The Canadian Museum of Nature in Ottawa will soon have a cool new exhibit — some actual permafrost core samples, collected nearly 6,000 kilometres away in Yukon.
"This hasn't been done in Canada before — it's a first in that we can have cores presented in a museum, actually frozen cores," said Louis-Philippe Roy, a researcher at Yukon College who helped devise a way to display the samples while preserving them at the same time.
Storing permafrost samples in a regular chest freezer would cause the moisture to evaporate out over time, Roy said. The cores would also quickly degrade if they were regularly taken out of a freezer to be shown and handled.
Roy and another researcher, Fabrice Calmels, came up with a new way to display the cores — sealed in a glass jar filled with silicone oil, which preserves the permafrost and magnifies it for viewing. The samples can then be kept in a standard glass-front refrigerator.
"[It] allows us to have a nice clean display," Roy said. "It's going to allow other people that live in the southern provinces to see what is permafrost.
"We hear about permafrost thawing and climate change, but it's hard to really put an image on it."
'The Arctic is changing'
Two core samples, collected at a depth of 2.8 metres near Burwash Landing, Yukon, have already been sent to the museum, but won't be seen by the public until June. That's when the museum's new Arctic gallery will open.

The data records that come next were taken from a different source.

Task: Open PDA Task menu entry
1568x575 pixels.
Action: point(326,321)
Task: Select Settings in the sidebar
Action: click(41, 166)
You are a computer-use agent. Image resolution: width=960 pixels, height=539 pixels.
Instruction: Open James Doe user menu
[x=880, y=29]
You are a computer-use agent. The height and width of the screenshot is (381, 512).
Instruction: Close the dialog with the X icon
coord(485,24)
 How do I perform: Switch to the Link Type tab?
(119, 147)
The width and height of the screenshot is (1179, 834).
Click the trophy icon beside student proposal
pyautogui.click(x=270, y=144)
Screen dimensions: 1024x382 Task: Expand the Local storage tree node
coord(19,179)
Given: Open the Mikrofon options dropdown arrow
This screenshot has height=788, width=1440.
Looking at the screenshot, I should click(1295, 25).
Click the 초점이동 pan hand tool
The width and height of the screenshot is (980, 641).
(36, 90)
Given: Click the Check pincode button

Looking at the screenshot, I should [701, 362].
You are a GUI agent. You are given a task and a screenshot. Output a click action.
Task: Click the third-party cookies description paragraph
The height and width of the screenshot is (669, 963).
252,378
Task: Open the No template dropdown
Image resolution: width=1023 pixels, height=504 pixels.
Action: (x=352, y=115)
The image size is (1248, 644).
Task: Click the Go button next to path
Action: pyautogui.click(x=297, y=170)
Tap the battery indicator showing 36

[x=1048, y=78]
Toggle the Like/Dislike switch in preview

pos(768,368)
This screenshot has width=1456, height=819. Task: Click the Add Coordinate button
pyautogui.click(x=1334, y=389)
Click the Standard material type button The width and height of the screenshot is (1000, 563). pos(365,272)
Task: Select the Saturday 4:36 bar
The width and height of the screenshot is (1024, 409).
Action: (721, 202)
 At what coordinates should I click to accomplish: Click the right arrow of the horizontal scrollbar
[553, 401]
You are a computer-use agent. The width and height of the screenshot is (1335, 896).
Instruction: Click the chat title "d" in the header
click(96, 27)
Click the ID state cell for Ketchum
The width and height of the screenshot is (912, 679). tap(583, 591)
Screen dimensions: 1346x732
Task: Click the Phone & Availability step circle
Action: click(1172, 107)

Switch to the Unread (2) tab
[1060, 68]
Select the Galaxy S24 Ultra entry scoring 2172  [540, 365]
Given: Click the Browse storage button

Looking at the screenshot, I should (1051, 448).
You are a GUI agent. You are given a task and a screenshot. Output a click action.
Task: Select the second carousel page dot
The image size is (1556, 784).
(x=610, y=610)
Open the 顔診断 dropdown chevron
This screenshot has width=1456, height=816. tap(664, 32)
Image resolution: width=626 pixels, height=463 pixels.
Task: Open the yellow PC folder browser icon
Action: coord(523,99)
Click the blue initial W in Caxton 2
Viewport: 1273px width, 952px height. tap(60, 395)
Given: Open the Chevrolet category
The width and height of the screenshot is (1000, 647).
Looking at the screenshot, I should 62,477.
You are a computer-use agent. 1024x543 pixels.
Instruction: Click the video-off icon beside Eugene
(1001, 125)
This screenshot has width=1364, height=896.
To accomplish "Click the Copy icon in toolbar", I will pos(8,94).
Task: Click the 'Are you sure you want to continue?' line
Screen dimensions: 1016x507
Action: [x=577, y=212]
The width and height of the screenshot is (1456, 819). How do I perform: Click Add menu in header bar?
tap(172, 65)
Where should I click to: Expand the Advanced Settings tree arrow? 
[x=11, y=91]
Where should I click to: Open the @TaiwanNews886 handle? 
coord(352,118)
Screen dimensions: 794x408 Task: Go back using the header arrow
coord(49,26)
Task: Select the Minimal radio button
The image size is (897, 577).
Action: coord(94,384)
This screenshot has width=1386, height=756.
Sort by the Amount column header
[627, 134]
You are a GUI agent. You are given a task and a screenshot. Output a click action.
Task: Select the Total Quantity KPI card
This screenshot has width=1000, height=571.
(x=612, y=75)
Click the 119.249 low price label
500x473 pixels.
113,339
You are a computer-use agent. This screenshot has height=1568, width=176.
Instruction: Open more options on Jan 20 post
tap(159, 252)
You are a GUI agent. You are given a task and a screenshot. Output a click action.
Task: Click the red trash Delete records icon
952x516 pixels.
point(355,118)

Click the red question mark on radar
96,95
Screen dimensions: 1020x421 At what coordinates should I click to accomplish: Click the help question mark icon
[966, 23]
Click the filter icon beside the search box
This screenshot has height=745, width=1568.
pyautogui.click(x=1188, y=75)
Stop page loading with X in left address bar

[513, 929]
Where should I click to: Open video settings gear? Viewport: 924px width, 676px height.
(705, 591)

"We're going to explore the geography of the Arctic, we're going to talk about climate, we're going to talk about sustainability ... and we're looking at the ecosystems," said Caroline Lanthier, with the museum.
The permafrost samples will be displayed alongside things such as fossilized trees from Nunavut's Axel Heiberg island, and Thule cultural artifacts.
Lanthier says the permafrost samples will be part of an exhibit focussed on Arctic climate.
"The Arctic is changing, and with climate change the permafrost is melting, and that's impacting infrastructure, that's impacting the flora and fauna living in the Arctic, and the people living in the Arctic," she said.
"If a picture is worth a thousand words, now we have the actual thing ... there's nothing that beats having the actual sample in front of you."